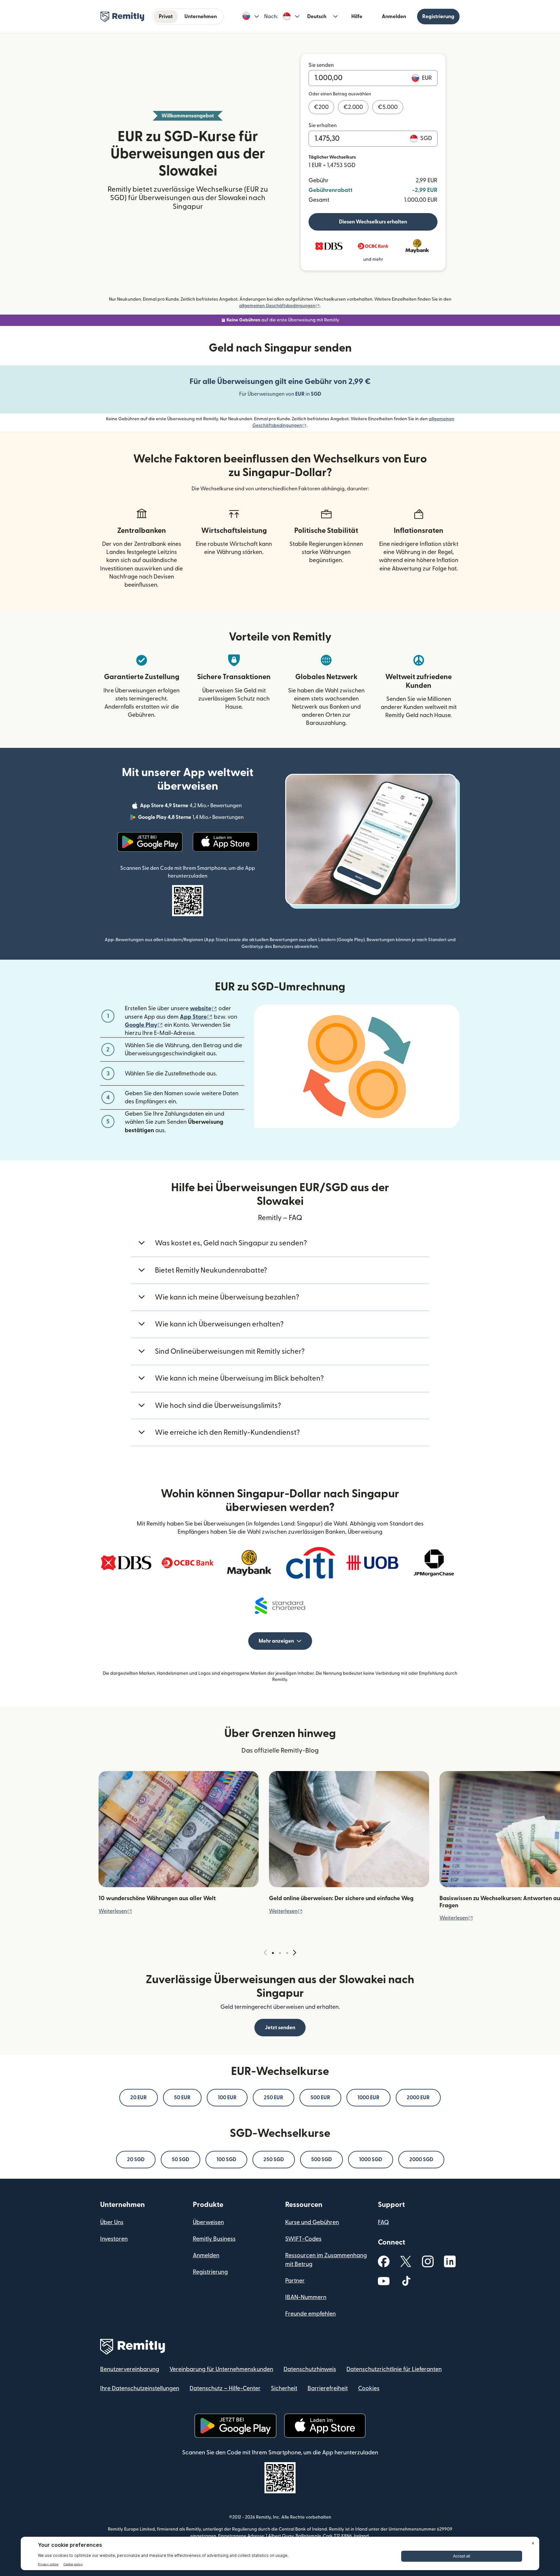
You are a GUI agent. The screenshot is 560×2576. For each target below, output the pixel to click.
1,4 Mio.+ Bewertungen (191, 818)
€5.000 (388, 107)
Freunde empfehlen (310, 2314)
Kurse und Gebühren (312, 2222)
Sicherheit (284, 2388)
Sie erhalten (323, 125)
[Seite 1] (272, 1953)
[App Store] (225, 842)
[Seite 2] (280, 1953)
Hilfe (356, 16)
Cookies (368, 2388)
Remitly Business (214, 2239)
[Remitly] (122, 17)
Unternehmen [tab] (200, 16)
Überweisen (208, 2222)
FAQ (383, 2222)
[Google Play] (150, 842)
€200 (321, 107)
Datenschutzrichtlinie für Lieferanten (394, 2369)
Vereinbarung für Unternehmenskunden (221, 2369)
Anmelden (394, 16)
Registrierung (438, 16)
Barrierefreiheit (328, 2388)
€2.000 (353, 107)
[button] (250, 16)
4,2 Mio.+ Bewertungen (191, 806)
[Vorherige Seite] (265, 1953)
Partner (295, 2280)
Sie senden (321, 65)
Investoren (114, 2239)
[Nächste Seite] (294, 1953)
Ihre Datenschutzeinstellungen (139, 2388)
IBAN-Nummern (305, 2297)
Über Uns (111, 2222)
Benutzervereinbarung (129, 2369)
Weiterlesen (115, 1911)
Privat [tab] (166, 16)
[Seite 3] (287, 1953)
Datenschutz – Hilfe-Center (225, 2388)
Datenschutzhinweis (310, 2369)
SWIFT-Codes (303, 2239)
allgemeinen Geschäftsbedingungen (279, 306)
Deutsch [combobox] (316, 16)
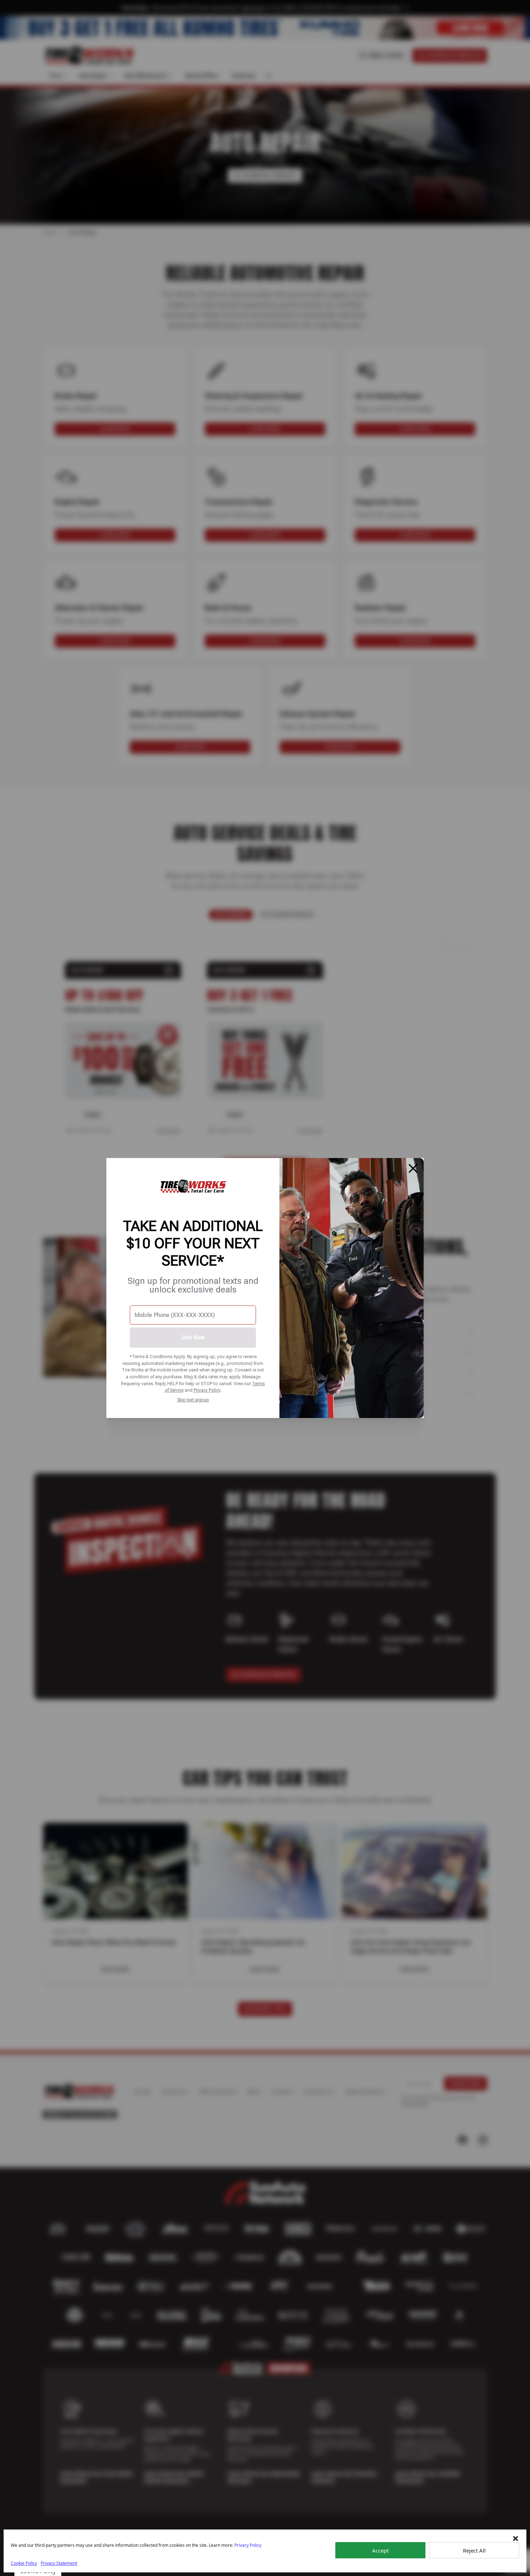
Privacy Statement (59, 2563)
· · · · · · ·
### [What this task involves]
Exactly and only the lines from the one holding "Investoren (114, 2239)" through the final line of the material must be returned, both ends included, without any pictures.

### [Exercise response]
Investoren (114, 2239)
[Nächste Seite] (294, 1953)
Ihre Datenschutzeinstellungen (139, 2388)
IBAN-Nummern (305, 2297)
Über Uns (111, 2222)
Benutzervereinbarung (129, 2369)
Weiterlesen (115, 1911)
Privat [tab] (166, 16)
[Seite 3] (287, 1953)
Datenschutz – Hilfe-Center (225, 2388)
Datenschutzhinweis (310, 2369)
SWIFT-Codes (303, 2239)
allgemeinen Geschäftsbedingungen (279, 306)
Deutsch [combobox] (316, 16)
Privacy Statement (59, 2563)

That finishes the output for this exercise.